WHAT YOU HAVE TO DO: Can you rewrite the listing below, replacing "GUI agent" with "screen assistant" wherever it appears and keeping everything else the same?

RECORD LIST:
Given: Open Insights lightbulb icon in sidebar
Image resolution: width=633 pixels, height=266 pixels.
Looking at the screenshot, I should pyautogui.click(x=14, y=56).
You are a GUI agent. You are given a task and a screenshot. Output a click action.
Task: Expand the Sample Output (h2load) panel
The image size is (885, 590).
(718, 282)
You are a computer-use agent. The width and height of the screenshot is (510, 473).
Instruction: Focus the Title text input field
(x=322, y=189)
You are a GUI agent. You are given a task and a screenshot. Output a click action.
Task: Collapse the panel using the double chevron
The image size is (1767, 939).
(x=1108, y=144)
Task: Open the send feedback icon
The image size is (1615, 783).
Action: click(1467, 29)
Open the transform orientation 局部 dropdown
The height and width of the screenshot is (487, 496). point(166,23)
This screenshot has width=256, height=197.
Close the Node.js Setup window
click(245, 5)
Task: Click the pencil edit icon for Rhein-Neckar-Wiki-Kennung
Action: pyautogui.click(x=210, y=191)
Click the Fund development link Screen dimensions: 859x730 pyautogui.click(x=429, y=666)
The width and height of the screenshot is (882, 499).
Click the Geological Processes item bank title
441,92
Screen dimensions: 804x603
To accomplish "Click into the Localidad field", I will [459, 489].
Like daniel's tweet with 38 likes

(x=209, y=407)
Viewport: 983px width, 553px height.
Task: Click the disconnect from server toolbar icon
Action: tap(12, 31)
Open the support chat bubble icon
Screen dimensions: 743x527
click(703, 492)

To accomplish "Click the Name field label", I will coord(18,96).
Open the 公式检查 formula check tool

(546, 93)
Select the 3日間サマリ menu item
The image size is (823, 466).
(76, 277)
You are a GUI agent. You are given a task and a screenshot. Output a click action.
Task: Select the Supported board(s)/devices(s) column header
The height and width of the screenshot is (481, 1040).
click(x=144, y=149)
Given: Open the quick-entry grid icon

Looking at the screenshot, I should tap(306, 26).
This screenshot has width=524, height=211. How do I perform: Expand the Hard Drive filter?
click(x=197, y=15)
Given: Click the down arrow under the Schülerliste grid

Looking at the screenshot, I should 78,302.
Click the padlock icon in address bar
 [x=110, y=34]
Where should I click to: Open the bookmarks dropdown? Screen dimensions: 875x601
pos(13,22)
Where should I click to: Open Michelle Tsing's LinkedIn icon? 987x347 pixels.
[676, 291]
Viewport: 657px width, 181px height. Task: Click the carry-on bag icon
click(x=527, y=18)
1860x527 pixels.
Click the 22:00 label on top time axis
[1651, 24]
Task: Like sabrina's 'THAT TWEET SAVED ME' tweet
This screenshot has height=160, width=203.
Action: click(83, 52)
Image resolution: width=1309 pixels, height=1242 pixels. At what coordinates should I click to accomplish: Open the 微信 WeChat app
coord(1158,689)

COMPLETE ANSWER:
Given: Open Insights lightbulb icon in sidebar
Image resolution: width=633 pixels, height=266 pixels.
Looking at the screenshot, I should pyautogui.click(x=14, y=56).
You are a screen assistant. You are given a task and a screenshot. Output a click action.
Task: Expand the Sample Output (h2load) panel
The image size is (885, 590).
(718, 282)
You are a computer-use agent. The width and height of the screenshot is (510, 473).
Instruction: Focus the Title text input field
(x=322, y=189)
You are a screen assistant. You are given a task and a screenshot. Output a click action.
Task: Collapse the panel using the double chevron
The image size is (1767, 939).
(x=1108, y=144)
Task: Open the send feedback icon
The image size is (1615, 783).
Action: click(1467, 29)
Open the transform orientation 局部 dropdown
The height and width of the screenshot is (487, 496). point(166,23)
This screenshot has width=256, height=197.
Close the Node.js Setup window
click(245, 5)
Task: Click the pencil edit icon for Rhein-Neckar-Wiki-Kennung
Action: pyautogui.click(x=210, y=191)
Click the Fund development link Screen dimensions: 859x730 pyautogui.click(x=429, y=666)
The width and height of the screenshot is (882, 499).
Click the Geological Processes item bank title
441,92
Screen dimensions: 804x603
To accomplish "Click into the Localidad field", I will [459, 489].
Like daniel's tweet with 38 likes

(x=209, y=407)
Viewport: 983px width, 553px height.
Task: Click the disconnect from server toolbar icon
Action: tap(12, 31)
Open the support chat bubble icon
Screen dimensions: 743x527
click(703, 492)

To accomplish "Click the Name field label", I will coord(18,96).
Open the 公式检查 formula check tool

(546, 93)
Select the 3日間サマリ menu item
The image size is (823, 466).
(76, 277)
You are a screen assistant. You are given a task and a screenshot. Output a click action.
Task: Select the Supported board(s)/devices(s) column header
The height and width of the screenshot is (481, 1040).
click(x=144, y=149)
Given: Open the quick-entry grid icon

Looking at the screenshot, I should tap(306, 26).
This screenshot has width=524, height=211. How do I perform: Expand the Hard Drive filter?
click(x=197, y=15)
Given: Click the down arrow under the Schülerliste grid

Looking at the screenshot, I should 78,302.
Click the padlock icon in address bar
 [x=110, y=34]
Where should I click to: Open the bookmarks dropdown? Screen dimensions: 875x601
pos(13,22)
Where should I click to: Open Michelle Tsing's LinkedIn icon? 987x347 pixels.
[676, 291]
Viewport: 657px width, 181px height. Task: Click the carry-on bag icon
click(x=527, y=18)
1860x527 pixels.
Click the 22:00 label on top time axis
[1651, 24]
Task: Like sabrina's 'THAT TWEET SAVED ME' tweet
This screenshot has height=160, width=203.
Action: click(83, 52)
Image resolution: width=1309 pixels, height=1242 pixels. At what coordinates should I click to accomplish: Open the 微信 WeChat app
coord(1158,689)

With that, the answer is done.